Noun – Zenith
This word traces back through French and Latin to the Arabic samt ar-ras, meaning “the way over the head.”
Strictly speaking, the zenith is the point in the sky directly above you.
Loosely speaking, the zenith of something is the highest point, or the very best part.
Part of speech:
noun, the countable kind: “the band is at their zenith,” “she was at the zenith of her career.”
The plural is “zeniths.”
The adjective is “zenithal,” said “ZEE nith ull.” But you can also just use “zenith” like an adjective, as in “his zenith year” or “her zenith joy.”
And, to strike a poetic or silly tone, you can use “zenithward” as either an adverb (“the balloon floated zenithward“) or an adjective (“a zenithward antenna”).
how to use it:
This common but beautiful word almost always has a positive, dramatic tone.
When you talk about something being at its zenith, you’re comparing it to something celestial or even heavenly, like a star, a moon, or a meteor–but at the same time, you might be suggesting that it’s destined to run a certain course: to rise to a certain height, then fall.
Talk about artists, writers, leaders, careers, trends, movements, relationships and so on being at their zenith, or reaching, hitting, or more poetically, arcing toward their zenith. Or, being past their zenith, or coming down from their zenith.
Someone’s power, impact, influence, creativity, happiness, or desire for something can also reach a zenith.
And we often talk about the zenith of something: “1993, the zenith of grunge music.”
Finally, although a zenith is almost always a good thing, you can certainly talk about bad things reaching their zenith–although in that case, I recommend calling that worst point a nadir instead. Still, here’s an example from the Guardian: “Their fight for control of the drug trade raged for almost a year. At its zenith it saw more than a murder per day.”
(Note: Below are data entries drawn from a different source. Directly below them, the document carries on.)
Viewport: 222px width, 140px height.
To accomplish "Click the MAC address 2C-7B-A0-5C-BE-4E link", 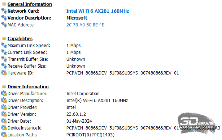I will (x=86, y=25).
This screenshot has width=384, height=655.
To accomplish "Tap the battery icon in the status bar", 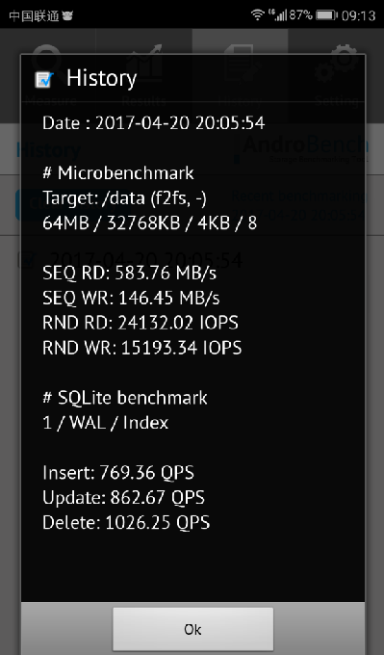I will point(326,15).
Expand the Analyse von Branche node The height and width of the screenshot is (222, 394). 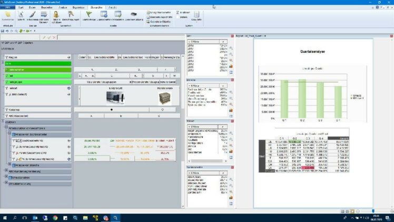tap(11, 165)
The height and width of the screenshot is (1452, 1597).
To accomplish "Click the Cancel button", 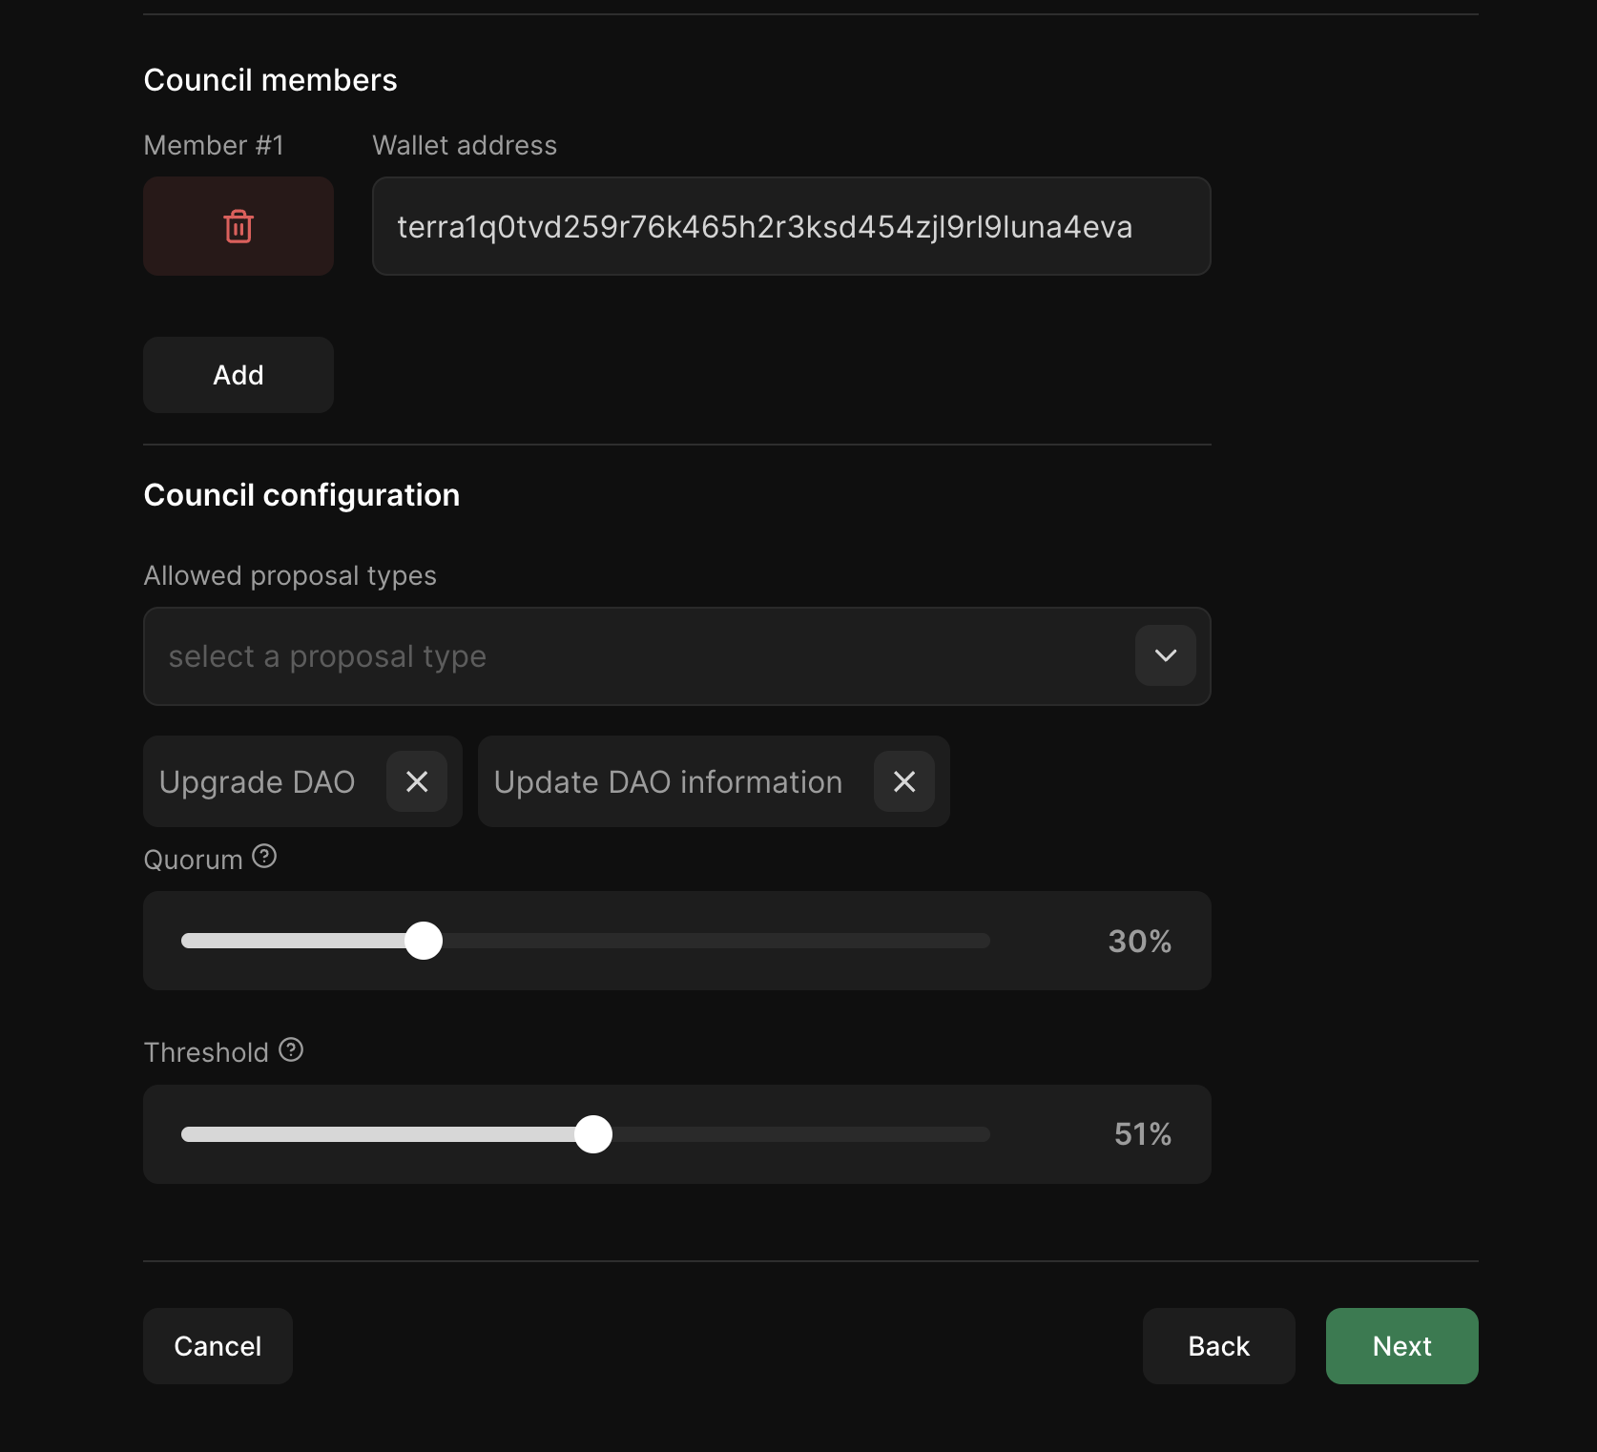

“Then he threw the stone into the air. The living brothers caught their breath, as the stone arced up over the clouds. It reached what they were certain must be the zenith of its curve, and then, defying all reason, it continued to rise into the air.”
— Neil Gaiman, Stardust, 2006
“So welcome to the year 1867. The Victorian age is at its zenith and a new, powerful and monied middle class is looking for things to do with their cash.”
— Iwan Morus, The Conversation, 27 October 2017
“‘Check out these dopes goggling at this breathtaking testament to the melding of engineering and human creativity,’ said Eiffel Tower tour guide Henri Bergeron, disdainfully pointing out a large group of vacationers clearly dumbstruck by the zenith of mankind’s structural accomplishments. ‘Oh, what, they’ve never seen a heart-stopping tribute to humanity’s potential before?'”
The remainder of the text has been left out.